PP 3 German Favorites Gone Plant-Based

Chef: Claudia Rolnick, Claudi Glows

Blaukraut

Makes: 4-6 Servings

Prep Time: 20 min

Cook Time: 40 minutes

Total Time: 1 hour

INGREDIENTS

  • 1 head red cabbage

  • 1 onion

  • 2-3 garlic cloves

  • 1 red apple

  • 2-3 T apple cider vinegar

  • 1 c vegetable broth

  • Salt and pepper to taste

DIRECTIONS

  1. Dice onion and mince garlic; sauté both in a bit of water. Cut the apple into small pieces and add to the pot.

  2. Cut cabbage into strips and add to the pot.

  3. Add all other ingredients, mix well, cover, and cook on low for about 45 min or until cabbage is tender.

  4. While the Blaukraut is cooking start your Schnitzel.

Portabello Mushroom Schnitzel

Makes: 4-6 Servings (# of mushrooms)

Prep Time: 20 min

Cook Time: 40 min

Total Time: 1 hour

INGREDIENTS

  • 1 c flour of your choice (I prefer oat flour, as all of my recipes are also gluten-free.)

  • 1 c gluten-free breadcrumbs

  • 1 c soy milk

  • 1 t salt

  • 1 t garlic powder

  • 4-6 Extra large Portobella Mushrooms

  • 1/4 t pepper

  • garnish, lemon slice or parsley sprig

DIRECTIONS

  1. Preheat oven to 400 degrees F.

  2. Place the first three ingredients in separate bowls

  3. Mix spices into the bread crumbs.

  4. Wash and de-stem the mushrooms. Cover each mushroom in flour, then milk, then breadcrumbs, making sure to get both sides.

  5. Place the mushrooms on a lined baking sheet and bake for about 40 min or until crispy.

  6. While these are baking, start preparing Pommes. You will place the sweet potatoes in the oven with the Schnitzel 10 minutes in.

  7. Turn them over halfway through for even cooking.

  8. Serve piping hot out of the oven.

  9. Enjoy

Pommes

Makes: 4 Servings

Prep Time: 10 min

Cook Time: 30 min

Total Time: 40 min

INGREDIENTS

  • 4 medium sweet potatoes

  • 1 t salt

  • 1/2 t paprika

DIRECTIONS

  1. Thoroughly wash sweet potatoes (especially if you are leaving the skins on.) Cut into evenly-sized fries. Place them in an ice-water bath for 10 min)
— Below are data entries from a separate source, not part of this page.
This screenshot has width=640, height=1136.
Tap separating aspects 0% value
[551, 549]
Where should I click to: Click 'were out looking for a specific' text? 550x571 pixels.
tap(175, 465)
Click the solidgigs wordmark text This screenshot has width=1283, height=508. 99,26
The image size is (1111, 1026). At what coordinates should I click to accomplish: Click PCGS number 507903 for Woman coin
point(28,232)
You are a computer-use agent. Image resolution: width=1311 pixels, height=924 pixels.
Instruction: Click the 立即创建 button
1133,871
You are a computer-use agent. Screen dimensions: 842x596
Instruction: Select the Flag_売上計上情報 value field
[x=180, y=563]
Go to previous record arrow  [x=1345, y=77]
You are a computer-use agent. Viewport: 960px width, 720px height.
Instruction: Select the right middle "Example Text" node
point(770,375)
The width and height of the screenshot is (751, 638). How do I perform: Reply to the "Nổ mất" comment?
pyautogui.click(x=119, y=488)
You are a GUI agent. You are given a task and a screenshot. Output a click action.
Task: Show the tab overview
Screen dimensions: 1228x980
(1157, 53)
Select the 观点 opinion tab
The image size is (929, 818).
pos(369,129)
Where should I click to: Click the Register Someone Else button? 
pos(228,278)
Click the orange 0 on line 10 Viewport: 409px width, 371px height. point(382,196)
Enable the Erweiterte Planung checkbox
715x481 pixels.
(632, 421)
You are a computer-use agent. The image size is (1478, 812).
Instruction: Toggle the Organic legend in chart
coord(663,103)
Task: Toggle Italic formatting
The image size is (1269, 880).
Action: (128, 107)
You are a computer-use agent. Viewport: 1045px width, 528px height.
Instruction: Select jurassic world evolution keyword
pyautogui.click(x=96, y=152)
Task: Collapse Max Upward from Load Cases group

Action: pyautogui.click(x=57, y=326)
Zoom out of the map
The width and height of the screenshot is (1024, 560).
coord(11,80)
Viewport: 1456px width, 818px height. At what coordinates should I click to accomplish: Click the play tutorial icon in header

  2. After fries soak, drain ice-water place the sweet potato fries in a plastic bag containing the salt and paprika.

  3. Shake and cover fries.

  4. Place on a parchment-lined baking sheet or Silpat, after the Schnitzel has been baking for about 10 minutes, bake the fries with Schnitzel (in the 400 degrees F oven) for about 30 min or until crispy.

  5. Serve piping hot with Schnitzel and Blaukraut.

Claudia Rolnick abides by the philosophy that healthy, plant-based cooking need not be difficult. Her recipes are nutrient-rich, gluten and oil-free, delicious and never involve complicated cooking techniques or obscure ingredients. She and her family currently reside in Naples, Italy. For more free recipes, workout routines, cruelty-free skincare ideas, and emotional wellness topics. Subscribe to Claudia's channel, Claudia Glows, on YouTube or follow her on Facebook.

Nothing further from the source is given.